The change will thus mean that the official case numbers will fall dramatically, even as people are testing positive.

The change underscores the fact that virtually no assistance is provided to COVID-positive individuals. They are left to contact General Practitioners (GPs), who are vastly overworked. Many GPs are moving away from the state-subsidised Medicare system, due to years of underfunding, resulting in costly doctors’ appointments that are out of the reach of many.

That means many people will only receive serious medical care for their COVID infection once they are displaying symptoms of a very acute illness.

The latest measures underscore how far governments have gone in their “live with the virus” program.

For the first two years of the pandemic, Australian governments were compelled by popular pressure to institute safety measures, including lockdowns. While these were implemented later than they should have been, and with innumerable business exemptions, they did succeed in repeatedly eliminating the virus.

Victoria saw the longest lockdowns of any state. Its Labor Premier Andrews was widely popular for his perceived prioritisation of public health.

Andrews parlayed this political capital, into playing the central role in the profit-driven reopening of the economy. Working closely with then extreme right-wing NSW Premier Dominic Perrottet and former Prime Minister Scott Morrison, Andrews spearheaded the opening up in late 2021, just as Omicron had arrived in the country.

The ensuing wave dwarfed everything before it during the pandemic. It crashed the Polymerase chain reaction (PCR) testing system which up to that point had been provided free of charge. This was then used by governments to justify a turn towards the self-administered use of less reliable RAT tests, often expensive, which people had to purchase themselves.

Over 2022, the governments, most of them Labor, deepened the offensive, dispensing with almost all mask mandates and indoor crowd restrictions. For most of that time, the federal Labor government of Prime Minister Anthony Albanese, elected in May, was in office.

Last September, following the deadliest month of the pandemic, which claimed more than 2,000 lives, the governments ended daily COVID reporting. At the end of the month, governments abolished any requirement for COVID-positive individuals to isolate themselves from the community. This was linked to ending all federal pandemic leave payments, and was aimed at compelling sick workers to remain on the job.
_ _ _ _ _ _ _
**Exercise instructions:**
1. According to the text on Australian COVID policy, how many lives were claimed in the deadliest month of the pandemic?
2. Resume the text on Australian COVID policy, picking up after its final sentence.

(Pixel coordinate grounding data)
_ _ _ _ _ _ _
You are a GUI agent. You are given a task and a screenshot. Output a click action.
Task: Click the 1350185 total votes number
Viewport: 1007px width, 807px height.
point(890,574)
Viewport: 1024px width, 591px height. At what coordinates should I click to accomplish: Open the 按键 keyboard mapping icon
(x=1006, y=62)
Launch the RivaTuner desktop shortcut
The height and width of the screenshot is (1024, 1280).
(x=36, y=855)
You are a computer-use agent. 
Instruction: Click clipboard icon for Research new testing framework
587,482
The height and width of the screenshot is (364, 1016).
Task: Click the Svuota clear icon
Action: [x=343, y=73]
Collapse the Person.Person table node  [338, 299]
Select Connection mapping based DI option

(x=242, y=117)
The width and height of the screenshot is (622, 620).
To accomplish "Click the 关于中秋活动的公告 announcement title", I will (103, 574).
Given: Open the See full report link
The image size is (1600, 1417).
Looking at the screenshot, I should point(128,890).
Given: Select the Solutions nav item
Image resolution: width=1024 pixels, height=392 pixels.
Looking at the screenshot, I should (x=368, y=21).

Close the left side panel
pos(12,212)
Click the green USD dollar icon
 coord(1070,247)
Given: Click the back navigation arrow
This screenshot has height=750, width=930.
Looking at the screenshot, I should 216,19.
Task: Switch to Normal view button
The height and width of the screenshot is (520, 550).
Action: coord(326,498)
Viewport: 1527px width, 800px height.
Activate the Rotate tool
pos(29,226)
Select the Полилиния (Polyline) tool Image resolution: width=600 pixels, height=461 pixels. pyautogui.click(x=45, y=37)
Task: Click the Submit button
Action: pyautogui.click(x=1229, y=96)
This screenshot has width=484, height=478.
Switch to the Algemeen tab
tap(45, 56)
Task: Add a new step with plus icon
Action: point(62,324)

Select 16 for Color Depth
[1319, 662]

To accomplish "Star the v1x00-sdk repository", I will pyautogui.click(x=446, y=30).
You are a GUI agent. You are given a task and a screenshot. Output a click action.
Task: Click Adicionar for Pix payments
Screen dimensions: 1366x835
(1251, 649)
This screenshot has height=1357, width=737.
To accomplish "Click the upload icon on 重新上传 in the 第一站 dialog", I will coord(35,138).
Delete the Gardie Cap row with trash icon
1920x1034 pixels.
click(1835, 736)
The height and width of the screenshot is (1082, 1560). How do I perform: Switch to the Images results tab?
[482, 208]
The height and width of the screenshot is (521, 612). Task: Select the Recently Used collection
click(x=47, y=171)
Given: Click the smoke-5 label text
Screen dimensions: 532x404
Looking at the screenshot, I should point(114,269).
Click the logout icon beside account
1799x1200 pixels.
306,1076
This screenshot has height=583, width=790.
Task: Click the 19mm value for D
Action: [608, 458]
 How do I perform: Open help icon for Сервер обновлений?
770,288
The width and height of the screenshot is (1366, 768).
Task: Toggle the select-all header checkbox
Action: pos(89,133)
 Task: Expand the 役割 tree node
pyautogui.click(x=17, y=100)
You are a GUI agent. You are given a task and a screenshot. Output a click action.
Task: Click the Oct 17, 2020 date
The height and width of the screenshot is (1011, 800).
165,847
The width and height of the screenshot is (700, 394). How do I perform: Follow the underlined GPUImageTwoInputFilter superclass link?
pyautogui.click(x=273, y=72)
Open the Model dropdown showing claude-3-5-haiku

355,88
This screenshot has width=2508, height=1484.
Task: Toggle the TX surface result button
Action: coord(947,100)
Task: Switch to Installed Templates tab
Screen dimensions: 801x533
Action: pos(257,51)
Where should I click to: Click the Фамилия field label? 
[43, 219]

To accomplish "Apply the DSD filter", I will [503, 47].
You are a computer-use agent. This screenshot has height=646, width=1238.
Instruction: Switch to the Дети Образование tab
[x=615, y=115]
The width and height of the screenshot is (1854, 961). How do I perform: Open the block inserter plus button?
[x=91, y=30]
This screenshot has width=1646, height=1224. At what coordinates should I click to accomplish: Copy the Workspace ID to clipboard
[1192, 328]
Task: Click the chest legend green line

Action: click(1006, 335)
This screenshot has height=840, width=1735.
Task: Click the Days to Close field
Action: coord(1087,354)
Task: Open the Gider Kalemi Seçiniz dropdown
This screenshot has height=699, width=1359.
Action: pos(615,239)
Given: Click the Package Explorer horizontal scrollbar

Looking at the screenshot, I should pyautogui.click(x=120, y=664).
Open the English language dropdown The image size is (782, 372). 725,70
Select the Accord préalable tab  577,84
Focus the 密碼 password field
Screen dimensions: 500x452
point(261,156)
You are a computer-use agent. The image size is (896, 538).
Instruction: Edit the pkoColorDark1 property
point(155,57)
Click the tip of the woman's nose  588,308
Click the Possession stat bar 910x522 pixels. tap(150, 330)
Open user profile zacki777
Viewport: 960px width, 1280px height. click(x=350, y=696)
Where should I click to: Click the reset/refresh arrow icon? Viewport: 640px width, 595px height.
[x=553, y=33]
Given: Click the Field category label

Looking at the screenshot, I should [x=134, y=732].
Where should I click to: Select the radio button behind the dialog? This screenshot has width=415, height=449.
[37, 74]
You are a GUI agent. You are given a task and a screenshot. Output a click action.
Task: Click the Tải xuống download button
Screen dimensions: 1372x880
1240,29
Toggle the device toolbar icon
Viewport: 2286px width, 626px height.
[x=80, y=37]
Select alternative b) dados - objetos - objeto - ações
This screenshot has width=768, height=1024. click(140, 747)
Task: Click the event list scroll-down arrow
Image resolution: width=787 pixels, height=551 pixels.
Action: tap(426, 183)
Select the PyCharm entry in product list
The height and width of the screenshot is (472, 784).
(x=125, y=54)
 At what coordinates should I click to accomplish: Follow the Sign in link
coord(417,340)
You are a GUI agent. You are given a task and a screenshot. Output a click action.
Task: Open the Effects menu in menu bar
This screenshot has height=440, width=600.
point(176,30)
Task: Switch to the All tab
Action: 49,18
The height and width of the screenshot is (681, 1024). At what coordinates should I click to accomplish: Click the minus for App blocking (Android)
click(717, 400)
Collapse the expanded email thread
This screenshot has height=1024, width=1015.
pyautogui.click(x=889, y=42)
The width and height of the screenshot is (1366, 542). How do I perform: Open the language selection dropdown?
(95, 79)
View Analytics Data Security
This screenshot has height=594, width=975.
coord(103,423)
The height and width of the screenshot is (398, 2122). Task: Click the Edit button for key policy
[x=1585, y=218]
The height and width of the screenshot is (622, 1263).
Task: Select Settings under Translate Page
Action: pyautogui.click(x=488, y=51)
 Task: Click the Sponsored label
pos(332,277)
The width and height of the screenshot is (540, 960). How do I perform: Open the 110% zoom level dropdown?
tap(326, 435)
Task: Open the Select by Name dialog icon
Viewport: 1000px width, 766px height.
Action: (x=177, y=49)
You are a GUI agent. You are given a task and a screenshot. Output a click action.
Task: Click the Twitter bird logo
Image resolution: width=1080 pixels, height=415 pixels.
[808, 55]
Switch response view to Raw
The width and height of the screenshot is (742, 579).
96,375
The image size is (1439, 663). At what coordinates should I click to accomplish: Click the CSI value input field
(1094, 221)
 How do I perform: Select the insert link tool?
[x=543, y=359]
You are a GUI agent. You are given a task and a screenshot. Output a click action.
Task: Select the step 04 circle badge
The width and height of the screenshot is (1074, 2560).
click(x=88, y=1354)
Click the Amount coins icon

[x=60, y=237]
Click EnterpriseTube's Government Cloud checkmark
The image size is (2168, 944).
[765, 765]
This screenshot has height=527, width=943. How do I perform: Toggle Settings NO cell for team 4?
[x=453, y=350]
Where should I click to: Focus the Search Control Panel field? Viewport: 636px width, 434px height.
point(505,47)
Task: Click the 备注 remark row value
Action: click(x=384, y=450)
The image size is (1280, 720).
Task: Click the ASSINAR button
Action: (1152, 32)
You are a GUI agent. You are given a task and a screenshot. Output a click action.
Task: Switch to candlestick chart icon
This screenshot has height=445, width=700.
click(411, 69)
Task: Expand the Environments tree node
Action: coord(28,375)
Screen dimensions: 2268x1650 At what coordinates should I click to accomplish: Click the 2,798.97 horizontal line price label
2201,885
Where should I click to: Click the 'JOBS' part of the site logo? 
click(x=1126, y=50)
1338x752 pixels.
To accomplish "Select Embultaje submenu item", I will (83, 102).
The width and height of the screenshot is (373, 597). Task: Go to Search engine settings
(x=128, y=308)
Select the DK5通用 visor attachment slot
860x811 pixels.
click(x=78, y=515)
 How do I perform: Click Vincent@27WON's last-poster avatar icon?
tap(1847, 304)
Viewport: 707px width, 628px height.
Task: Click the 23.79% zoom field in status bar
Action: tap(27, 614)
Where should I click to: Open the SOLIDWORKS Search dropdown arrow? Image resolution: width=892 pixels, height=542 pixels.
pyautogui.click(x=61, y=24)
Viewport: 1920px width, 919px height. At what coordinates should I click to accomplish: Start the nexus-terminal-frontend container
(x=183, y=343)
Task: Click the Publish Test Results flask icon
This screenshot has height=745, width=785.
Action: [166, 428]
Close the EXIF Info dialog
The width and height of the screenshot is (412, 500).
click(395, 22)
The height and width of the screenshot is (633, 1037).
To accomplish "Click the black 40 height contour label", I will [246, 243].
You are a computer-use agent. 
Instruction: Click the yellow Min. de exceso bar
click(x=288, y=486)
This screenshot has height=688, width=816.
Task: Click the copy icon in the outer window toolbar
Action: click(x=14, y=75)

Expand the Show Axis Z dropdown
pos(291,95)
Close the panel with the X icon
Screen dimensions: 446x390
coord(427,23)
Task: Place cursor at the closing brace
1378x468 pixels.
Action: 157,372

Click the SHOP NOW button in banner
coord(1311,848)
_ _ _ _ _ _ _
**Per-task outputs:**
1. More than 2,000 lives.

2.
Then in October, even the requirement that people report their positive RAT test was overturned. At the same time, PCR testing has been restricted. Federal guidelines at the end of the year indicated that these would now require a doctors’ referral and would be targeted at those arbitrarily deemed to be in a “vulnerable” cohort. In NSW and elsewhere, state Labor governments have shut hundreds of PCR clinics.

Now the most basic public health measures, applicable not only to COVID but to respiratory illnesses during winter, are being overturned. The Victorian Labor government is closing six respiratory clinics. The NSW administration has overturned a previous requirement to wear masks in general areas of hospitals.

All of the changes have been supported or tacitly endorsed by the trade unions, including in health, which have functioned as the enforcers of the “let it rip” program, as well as the accompanying offensive against staff conditions.

In the first six months of 2023, 4,513 COVID deaths have been officially recorded across the country. That is more than double the toll of the first two years of the pandemic. But the fatalities are treated entirely as a non-event.

The “let it rip” offensive, and the leading role Labor governments are now playing in its implementation, demonstrates that the fight for public health requires a political struggle against the entire establishment. The experiences of the past period have demonstrated that the pandemic can be ended, through the implementation of scientifically-grounded health measures. But that requires a fight against the capitalist system, which subordinates everything to corporate profit.